Reputation: 69
I am working with shapefiles in R that I need to convert from polygon to raster. While the vectors look perfect when plotted, when converted to raster using 'rasterize' they produce erroneous horizontal lines. Here is an example of the problem:
Here is a generic example of the code that I am using (sorry that I cannot upload the data itself as it is proprietary):
spdf.dat <- readOGR("directory here", "layer here")
# Plot polygon
plot(spdf.dat, col = 'dimgrey', border = 'black')
# Extract boundaries
ext <- extent(spdf.dat)
# Set resolution for rasterization
res <- 1
# determine no. of columns from extents and resolution
yrow <- round((ext@ymax - ext@ymin) / res)
xcol <- round((ext@xmax - ext@xmin) / res)
# Rasterize base
rast.base <- raster(ext, yrow, xcol, crs = projection(spdf.dat))
# Rasterize substrate polygons
rast <- rasterize(spdf.dat, rast.base, field = 1, fun = 'min', progress='text')
plot(rast, col = 'dimgrey')
Does this seem to be a problem with the source data or the rasterize function? Has anyone seen this sort of error before? Thank you for any advice that you can provide.
Upvotes: 1
Views: 1484
Reputation: 41
Just as a follow up to this question based on my experiences.
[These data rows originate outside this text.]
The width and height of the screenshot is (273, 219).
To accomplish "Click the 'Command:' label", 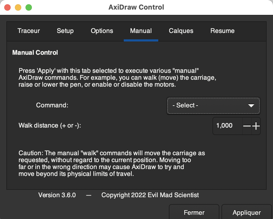I will coord(52,105).
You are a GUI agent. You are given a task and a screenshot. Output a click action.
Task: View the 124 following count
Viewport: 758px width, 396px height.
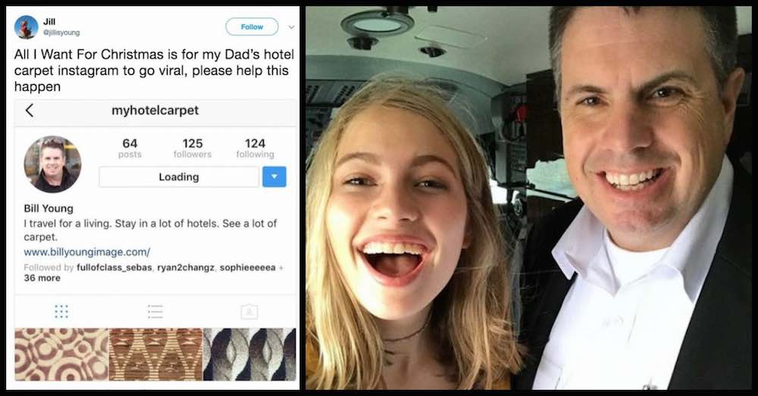255,148
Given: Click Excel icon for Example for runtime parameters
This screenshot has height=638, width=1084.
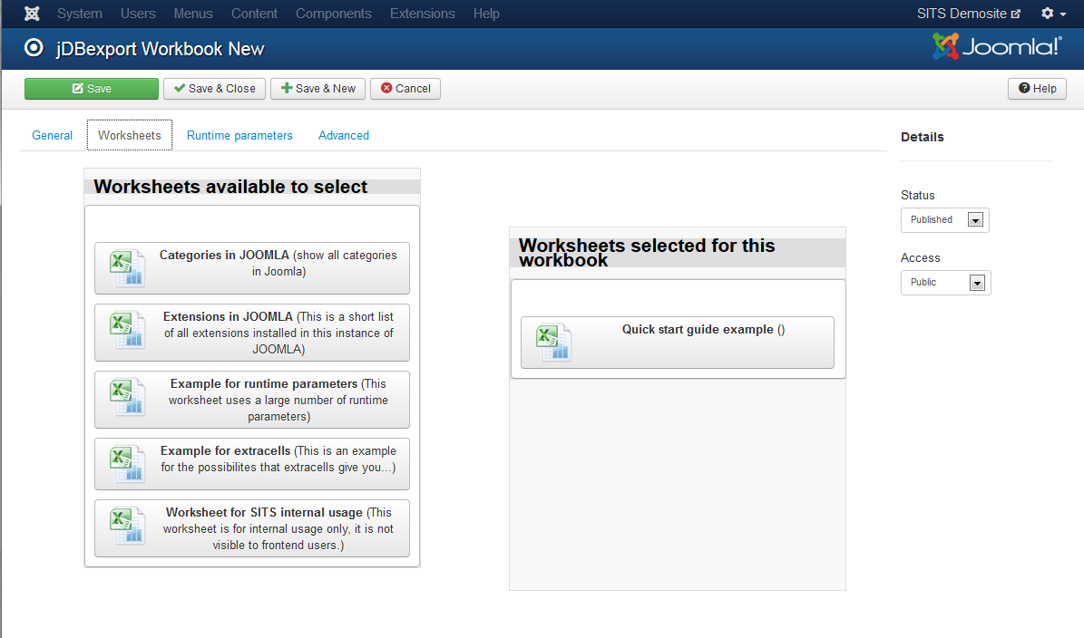Looking at the screenshot, I should click(x=127, y=397).
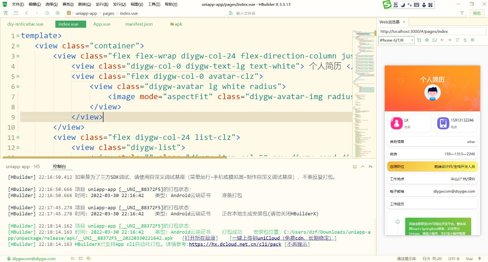Viewport: 488px width, 262px height.
Task: Open the iPhone 6/7/8 device dropdown
Action: [396, 40]
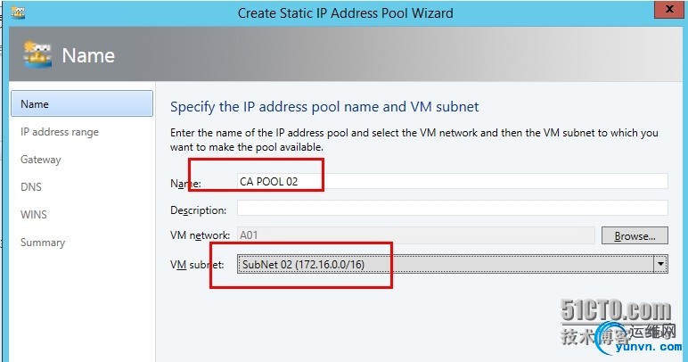
Task: Expand the SubNet 02 dropdown arrow
Action: point(660,264)
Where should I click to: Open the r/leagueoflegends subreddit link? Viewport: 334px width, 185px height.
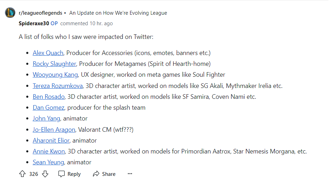(x=40, y=13)
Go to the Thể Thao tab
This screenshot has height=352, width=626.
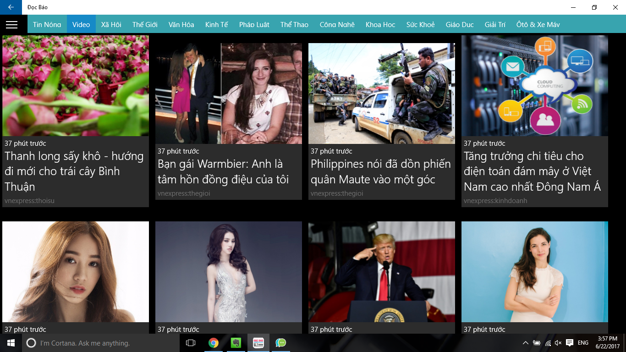pyautogui.click(x=294, y=25)
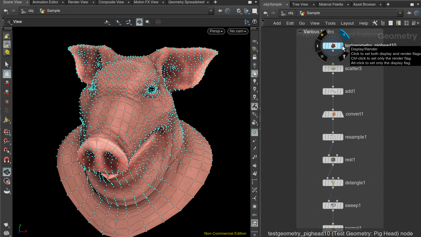This screenshot has height=237, width=421.
Task: Click the color palette grid icon
Action: (398, 23)
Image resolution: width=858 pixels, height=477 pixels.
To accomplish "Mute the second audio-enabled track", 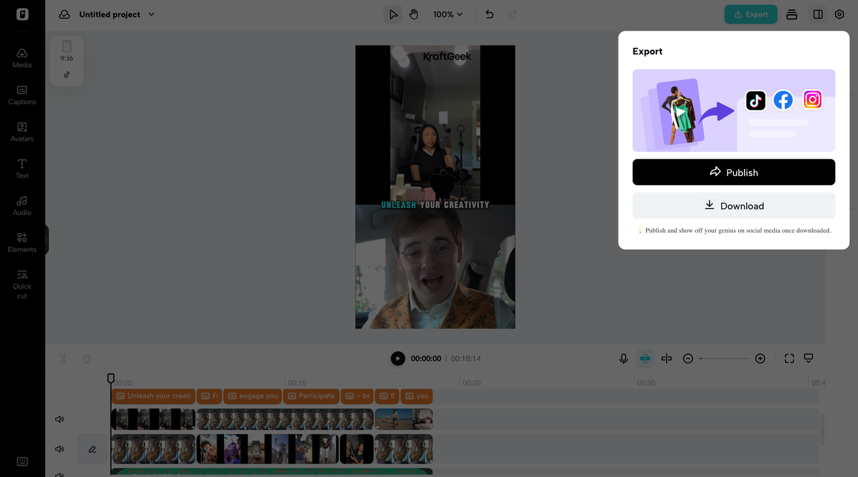I will tap(59, 449).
The horizontal lines are as a result of these 'islands' as described above. However, it only occurs if the polygon is 'multi-part'. If 'islands' are distinct polygons rather than a separate part of one polygon, then raster:rasterize() works fine.
Upvotes: 1
Reputation: 11
I had a similar problem rasterizing the TIGER areal water data for the San Juan Islands in Washington State , as well as for Maui - both of these spatial polygon data frames at the default resolution returned by package Tigris using a raster defined by points 1 arc-second of lat/lon apart. There were several horizontal stripes starting at what appeared to be sharp bends of the coastline. Various simplification algorithms helped, but not predictably, and not perfectly.
Try package Velox, which takes some getting used to as it uses Reference Classes. It probably has size limits, as it uses the Boost geometry libraries and works in memory. You don't need to understand it all, I don't. It is fast compared to raster::rasterize (especially for large and complicated spatial lines dataframes), although I didn't experience the hundred-fold speedups claimed, I am not gonna complain about a mere factor of 10 or 20 speedup. Most importantly, velox$rasterize() doesn't leave streaks for the locations I found where raster::rasterize did!
I found that it leaves a lot of memory garbage, and when converting large rasterLayers derived from velox$rasterize, running gc() was helpful before writing the raster in native R .grd format (in INT1S format to save disk space).
Upvotes: 1
Reputation: 3178
To make it official so the question is considered answered, I'll copy my commented responses here. You can therefor accept it.
When I look at your figure, it seems to me that the problematic appearing lines in the raster are situated at the same latitude of some islands. Try to removes these islands from your dataset. If the problem disappear, you'll know that your data is the problem and where in your data the problem lies.
An other option is to try the gdalUtils package which has a function: gdal_rasterize
. Maybe gdal is less exigent in the input data.